Ce jeudi, la société Naldeo s’est inscrite en faux contre l’hypothèse d’un acte volontaire. “Le partage des documents a dysfonctionné”, a réagi Didier Carron, directeur de projets chez Naldeo Stratégies publiques. L’ingénieur cité “a 24 ans mais il a deux ans d’expérience, et il est très professionnel”, a-t-il dit à l’AFP. “L’erreur s’est répétée, des droits même ont été supprimés, c’était un dysfonctionnement de la plateforme”, a-t-il encore dit, ajoutant avoir fait faire un constat d’huissier le 6 avril.

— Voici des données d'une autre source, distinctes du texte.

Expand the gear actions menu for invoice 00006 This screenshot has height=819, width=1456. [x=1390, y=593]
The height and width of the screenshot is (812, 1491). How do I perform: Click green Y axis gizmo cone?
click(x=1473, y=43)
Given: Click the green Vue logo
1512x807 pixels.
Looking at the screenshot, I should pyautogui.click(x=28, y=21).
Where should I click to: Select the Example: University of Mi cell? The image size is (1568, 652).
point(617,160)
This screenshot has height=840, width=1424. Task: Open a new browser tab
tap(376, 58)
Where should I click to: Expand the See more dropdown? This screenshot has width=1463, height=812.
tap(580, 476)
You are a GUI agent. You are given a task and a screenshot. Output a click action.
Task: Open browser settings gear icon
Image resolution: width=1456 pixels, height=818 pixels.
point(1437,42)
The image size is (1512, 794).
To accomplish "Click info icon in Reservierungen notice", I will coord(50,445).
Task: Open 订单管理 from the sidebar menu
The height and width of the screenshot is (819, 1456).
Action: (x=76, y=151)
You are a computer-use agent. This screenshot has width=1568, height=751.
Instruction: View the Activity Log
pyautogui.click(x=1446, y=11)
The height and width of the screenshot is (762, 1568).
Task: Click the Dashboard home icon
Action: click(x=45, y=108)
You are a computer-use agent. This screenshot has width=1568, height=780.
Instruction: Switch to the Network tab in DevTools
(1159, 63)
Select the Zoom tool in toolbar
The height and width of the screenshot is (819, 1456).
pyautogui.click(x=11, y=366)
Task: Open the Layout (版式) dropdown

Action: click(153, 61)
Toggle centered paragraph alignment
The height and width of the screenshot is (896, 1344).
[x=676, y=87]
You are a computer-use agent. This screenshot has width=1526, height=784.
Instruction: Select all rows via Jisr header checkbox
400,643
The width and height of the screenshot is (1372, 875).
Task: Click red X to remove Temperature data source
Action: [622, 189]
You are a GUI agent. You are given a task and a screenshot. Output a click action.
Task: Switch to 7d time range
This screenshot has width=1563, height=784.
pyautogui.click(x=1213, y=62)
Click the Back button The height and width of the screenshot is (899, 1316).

Le Sedif va saisir le Tribunal administratif

Pour l’heure, le rapport effectué par le syndicat a conclu un dysfonctionnement informatique, et non du hacking. Le syndicat indique avoir ainsi adressé des courriers au cours de l’été à la société TransfertPro, qui fournit le logiciel informatique d’échange. Auprès de BFM Business, TransfertPro a toutefois rejeté toute responsabilité. “Notre solution fonctionne parfaitement, il n’y a aucune erreur de programmation”, a insisté son patron Amaury Behaghel.

Qui est responsable ? Y-a-t-il eu intention de fausser la concurrence ? Le Sedif a annoncé jeudi “solliciter le tribunal administratif” en référé, pour “connaître les causes et responsabilités inhérentes à l’incident informatique extérieur au Sedif”.

L’appel d’offres continue, mais sur la base des documents d’avant la fuite

Suite à cette énorme boulette, le processus d’appel d’offres a été suspendu plusieurs mois, jusqu’à ce que le président du Sedif, André Santini, ne propose de le relancer sur la base des offres intermédiaires remises par les groupes en novembre 2022. Pas de retour à la case départ donc, mais à une étape intermédiaire, avant la fuite des documents.

Selon un porte-parole du Sedif, cette décision s’appuie sur la jurisprudence de l’arrêt Transdev, qui fait référence à une autre affaire de marché public, dans les transports, en 2017. Alors que Transdev avait par erreur eu en main une clé USB contenant la proposition de Keolis, Lille, qui avait passé l’appel d’offres, avait finalement arrêté son choix en l’état des propositions à la veille de l’incident.

En dépit de ces difficultés, le calendrier d’attribution du marché reste le même, à savoir désignation du lauréat au 1er semestre 2024, pour un démarrage au 1er janvier 2025, indique le Sedif.

Entre-temps, le syndicat devra avoir répondu aux conclusions du Débat public, qui l’invite à mieux justifier son projet d’usines de traitement de l’eau à près d’un milliard d’euros. Cette réponse est attendue mi-novembre.